◆ EXERCISE: Output everything from "Remediation of addiction" down to "nucleus accumbens (NAc)." in the passage below on deep brain stimulation and addiction, copied verbatim.

◆ SUPPLIED PASSAGE:
_ _ _
Remediation of addiction with a 1-2 punch of deep brain stimulation & dopamine receptor antagonists

by Greg Bissonette PhD

Pathological changes to synaptic transmission underlie part of the etiology of different neurological and psychiatric diseases including Parkinson’s disease and drug addiction. Deep brain stimulation (DBS) is an effective treatment for tremors associated with Parkinson’s disease.1 Recent optogenetic experiments have shown that both synaptic transmission and addiction-related behaviors are normalized by stimulation of medium spiny neurons (MSNs) through depotentiation of D1 receptor (D1R) expressing neurons in the nucleus accumbens (NAc).

These optogenetic experiments suggest an enticing therapeutic potential. However, optogenetic protocols are not approved for human use. On the other hand, DBS is a U.S. Food and Drug Administration (FDA)-approved treatment for Parkinson’s disease and evidence supports a possible use for DBS in treating addiction.2 However, the therapeutic benefits of DBS are highly transient and therapeutic duration needs to be increased. In a recent article published in Science, Creed, Pascoli and Lüscher demonstrate that a combination of DBS and pharmaceuticals leads to long-term improvement in synaptic transmission and addiction-related behavior. 

The researchers used cocaine locomotor sensitization (a long-term enhancement of locomotor activity after repeated cocaine experience) and AMPA/NMDA receptor ratio (a measure of synaptic potentiation) to investigate addiction-related physiology. Five days of cocaine administration induced locomotor sensitization and increased AMPA/NMDA ratio in mice. Using a combination of optogenetics and pharmacology, Creed et al., were able to show in brain slices that a low stimulation frequency induced long-term depression of excitatory synapses onto D1R-expressing MSNs when used in conjunction with D1R antagonists, SCH23390 or SCH39166. When repeating this in vivo, they were able to show that the combination of low frequency optogenetic stimulation in the NAc shell and infusion of D1-antagonists abolished cocaine locomotor sensitization.
_ _ _
◆ AVAILABLE DATA:

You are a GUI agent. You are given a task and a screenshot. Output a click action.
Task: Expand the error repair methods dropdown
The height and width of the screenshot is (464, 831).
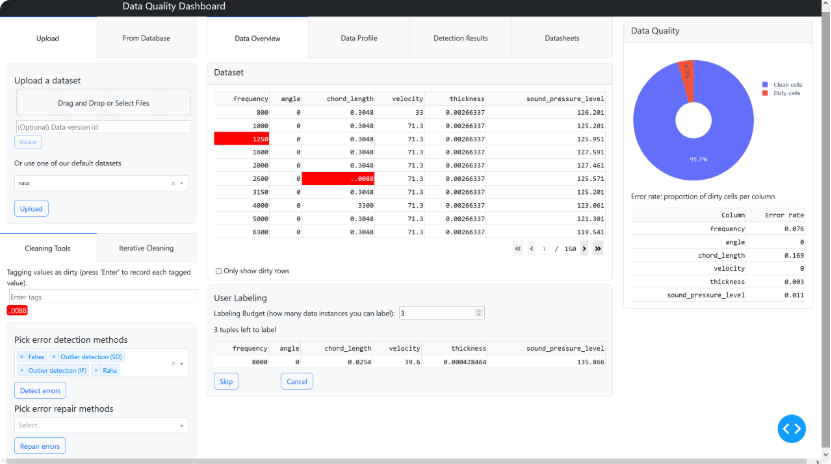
_ _ _
◆ RESPONSE AREA:
Remediation of addiction with a 1-2 punch of deep brain stimulation & dopamine receptor antagonists

by Greg Bissonette PhD

Pathological changes to synaptic transmission underlie part of the etiology of different neurological and psychiatric diseases including Parkinson’s disease and drug addiction. Deep brain stimulation (DBS) is an effective treatment for tremors associated with Parkinson’s disease.1 Recent optogenetic experiments have shown that both synaptic transmission and addiction-related behaviors are normalized by stimulation of medium spiny neurons (MSNs) through depotentiation of D1 receptor (D1R) expressing neurons in the nucleus accumbens (NAc).